Rien qui fasse avancer le schmilblick, donc. Je les connais mes défauts, mais je me demande bien à quoi ça pourrait leur servir de savoir que je suis névrosée et " météopathe ". Et puis je vais quand même pas leur dire que je suis perfectionniste (tu sais, ce défaut qui se transforme en qualité, le seul dont on t'a donné l'exemple avant que tu ne passes tes premiers entretiens). C'est là que j'ai décidé de faire preuve d'humour (pas le choix). " Je suis humble, peut-être même trop. Et hop, coup double ! Une qualité qui se transforme en défaut, comme ça le compte est bon " (parfois je souffre d'incontinence verbale). " Dans cinq ans, je me verrais bien à votre place " (et vous à la mienne)(ça je ne l'ai pas dit, mon incontinence verbale a ses limites. Et puis rappelons que je suis censée être humble). " Quant à mes parents, à cette heure-ci, ils font probablement un scrabble ".

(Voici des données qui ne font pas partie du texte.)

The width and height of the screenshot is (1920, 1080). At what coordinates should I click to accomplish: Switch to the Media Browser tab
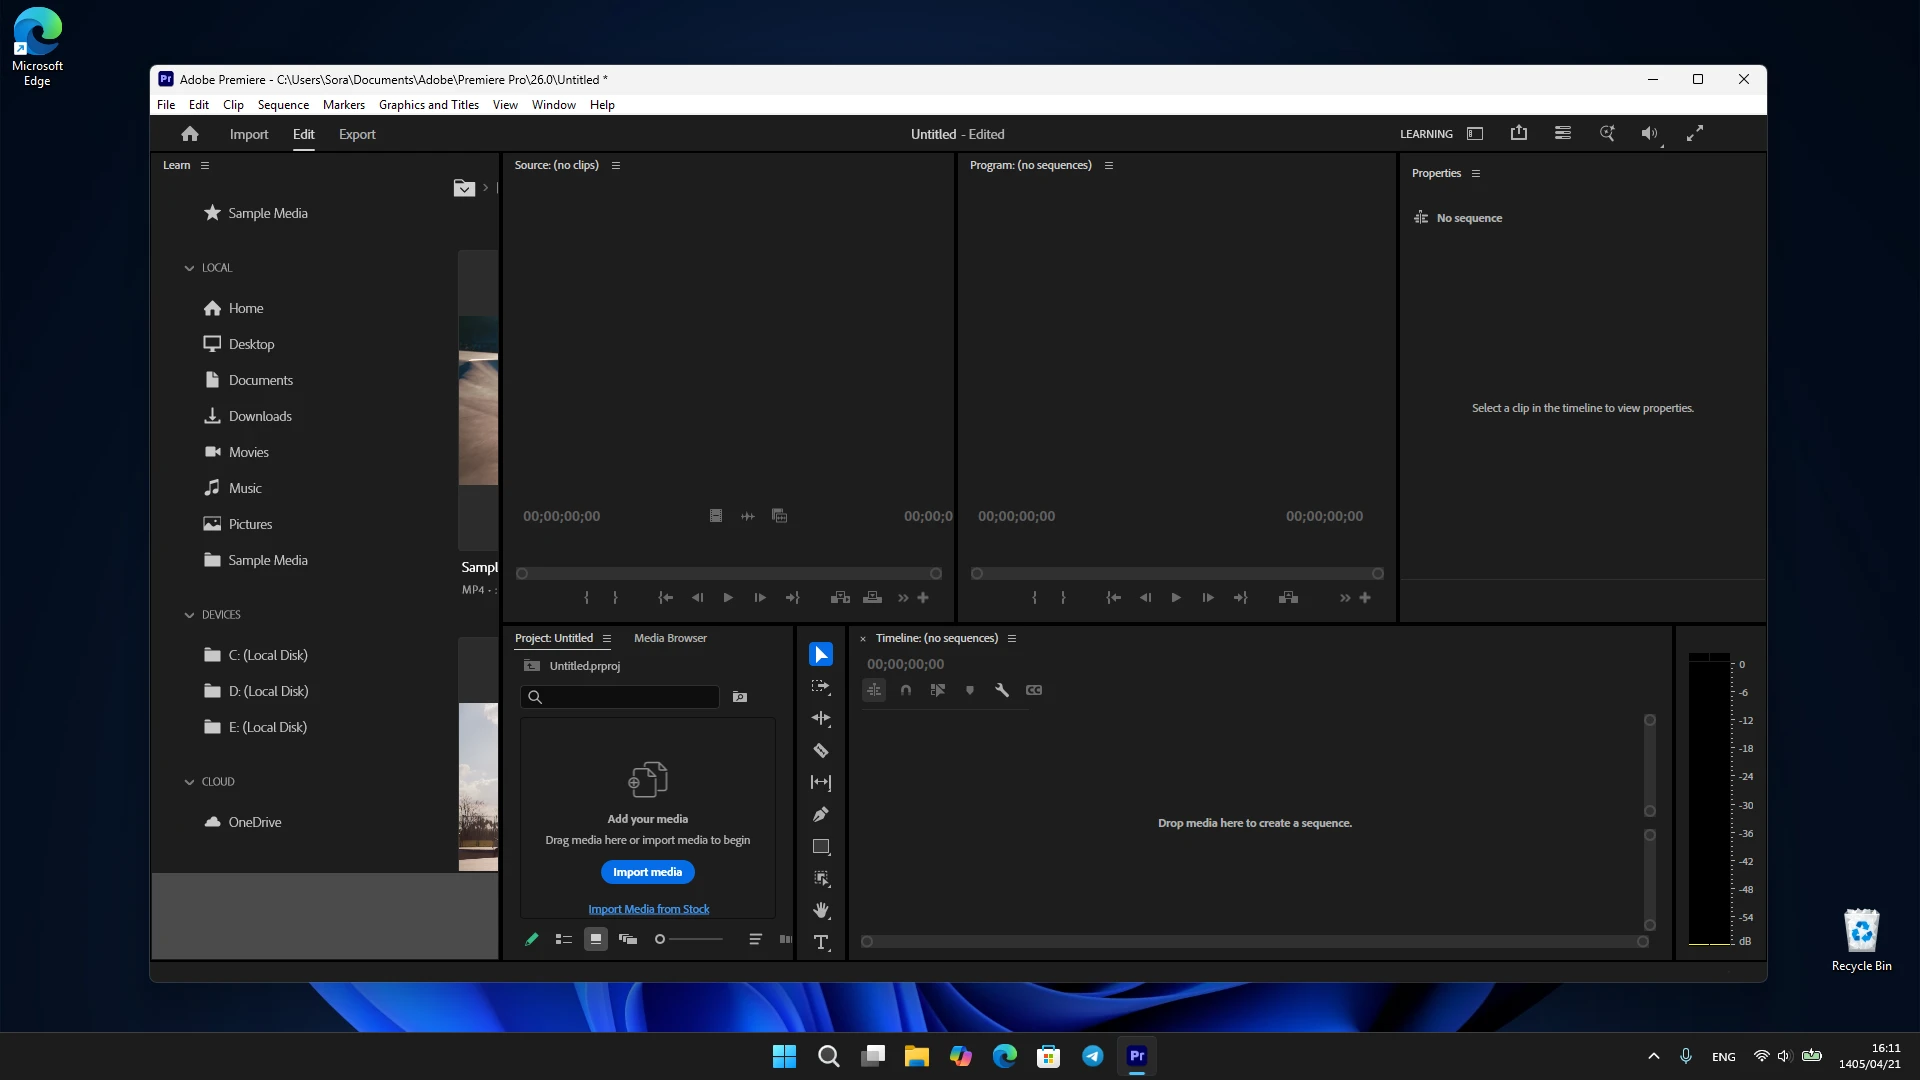tap(670, 638)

Il y a eu bien évidemment d'autres questions, toutes du même acabit, et quelques pièges aussi (ils avaient manifestement envie de montrer qui c'est le patron). Mais à chaque fois, mes réponses se concluaient par un éclat de rire. J'aimerais pouvoir te dire que je me tenais les côtes moi aussi mais loin de là : je ne trouvais ni leur compagnie, ni le décor suffisamment drôles. Bizarrement, ce ne fut pas le dernier entretien. Ils m'ont convoquée une seconde fois pour que je fasse la connaissance de leur chef. A mon avis, ils ont dû avoir envie de lui procurer un petit moment de détente, un interlude humoristique au cours de sa journée harassante (" Ah ! Et n'oublie pas de lui demander où elle se voit dans cinq ans, tu verras c'est poilant ! ")
Aucun regret donc, si ce n'est celui de ne pas avoir mis fin à la plaisanterie en premier. Mais après tout quand on est humble (et drôle avec ça), on n'est pas à ça près.